Your answer should be the exact lines of the records, starting with the one containing "login (816, 15)" and running to the end.

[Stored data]
- - - - -
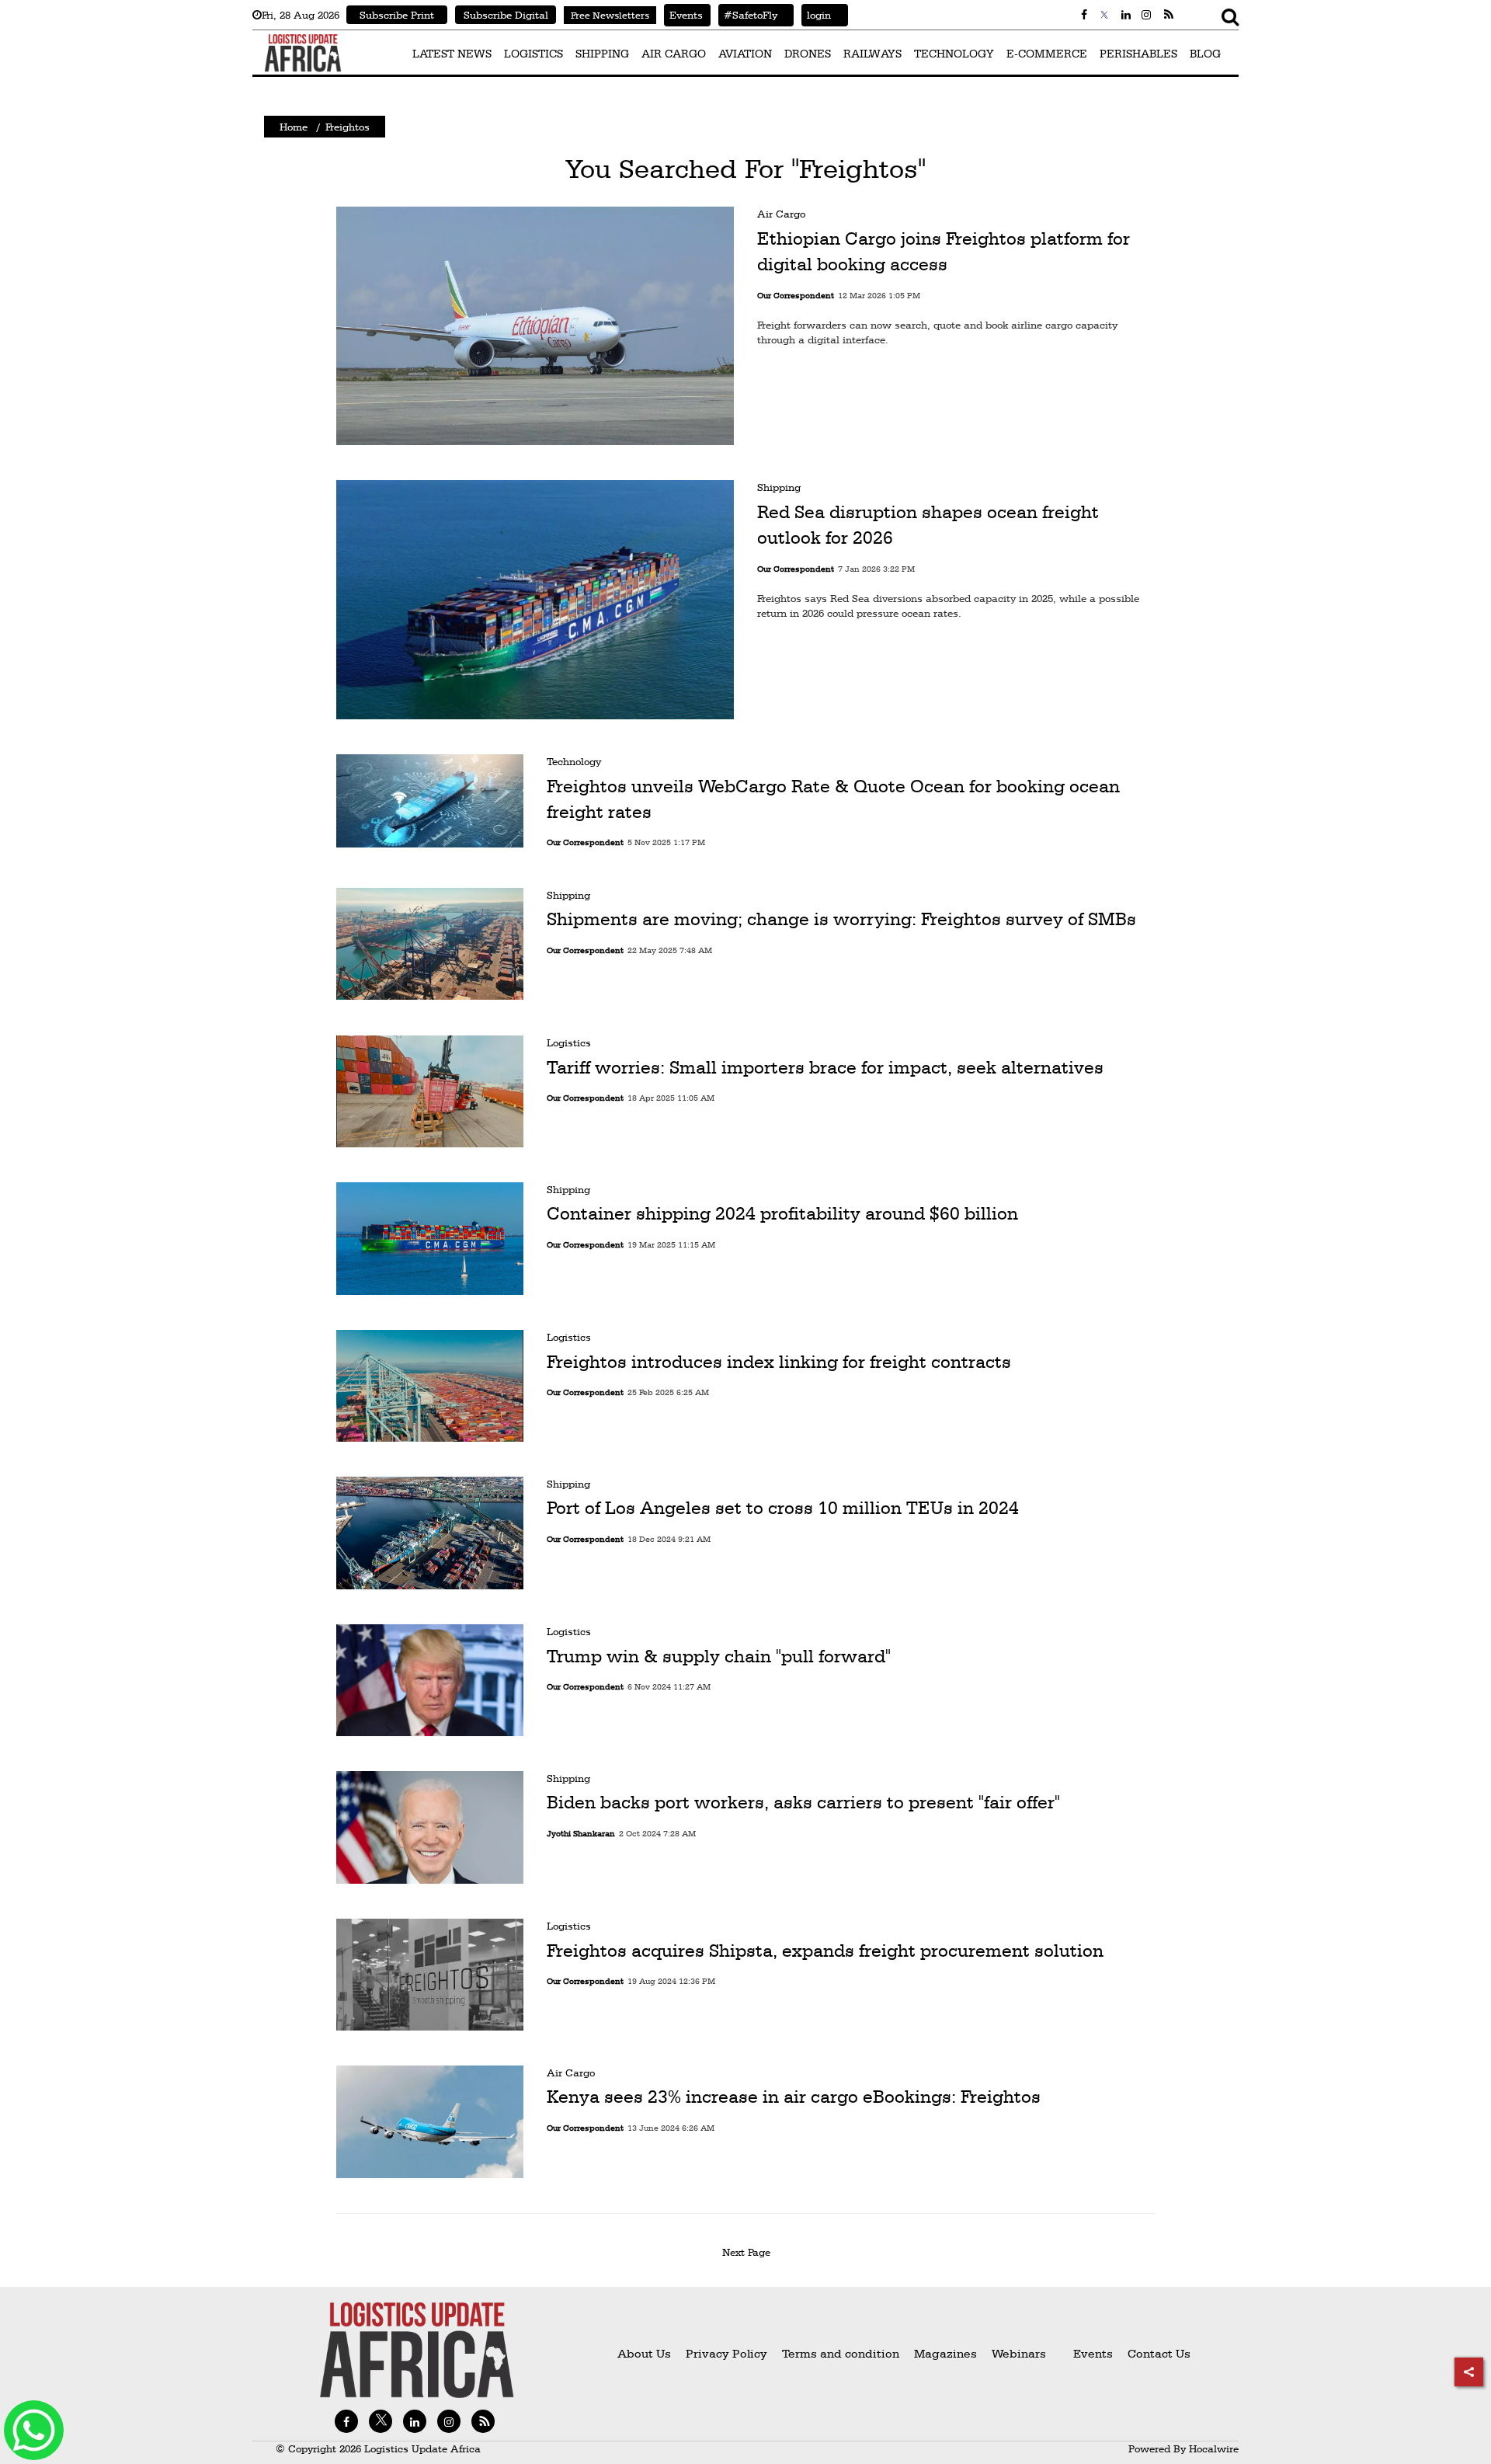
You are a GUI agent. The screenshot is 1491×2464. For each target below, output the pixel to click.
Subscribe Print (397, 15)
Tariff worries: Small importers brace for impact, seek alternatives (825, 1066)
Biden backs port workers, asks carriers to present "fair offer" (803, 1803)
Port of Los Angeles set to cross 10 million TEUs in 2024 (783, 1508)
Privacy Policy (726, 2353)
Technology (574, 761)
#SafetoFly (747, 15)
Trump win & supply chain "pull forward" (719, 1655)
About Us (644, 2353)
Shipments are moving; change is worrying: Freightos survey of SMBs (841, 920)
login (816, 15)
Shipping (779, 487)
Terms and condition (842, 2353)
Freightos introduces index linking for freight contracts (779, 1361)
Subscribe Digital (506, 15)
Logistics (569, 1042)
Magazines (947, 2353)
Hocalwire (1214, 2448)
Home (294, 126)
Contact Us (1159, 2353)
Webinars (1019, 2353)
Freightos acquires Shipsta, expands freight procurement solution (825, 1950)
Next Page (749, 2252)
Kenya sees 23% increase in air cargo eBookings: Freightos (794, 2097)
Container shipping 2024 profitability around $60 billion (782, 1214)
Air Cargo (781, 213)
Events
- - - - -
**RESPONSE TO THIS TASK**
login (816, 15)
Shipping (779, 487)
Terms and condition (842, 2353)
Freightos introduces index linking for freight contracts (779, 1361)
Subscribe Digital (506, 15)
Logistics (569, 1042)
Magazines (947, 2353)
Hocalwire (1214, 2448)
Home (294, 126)
Contact Us (1159, 2353)
Webinars (1019, 2353)
Freightos acquires Shipsta, expands freight procurement solution (825, 1950)
Next Page (749, 2252)
Kenya sees 23% increase in air cargo eBookings: Freightos (794, 2097)
Container shipping 2024 profitability around $60 billion (782, 1214)
Air Cargo (781, 213)
Events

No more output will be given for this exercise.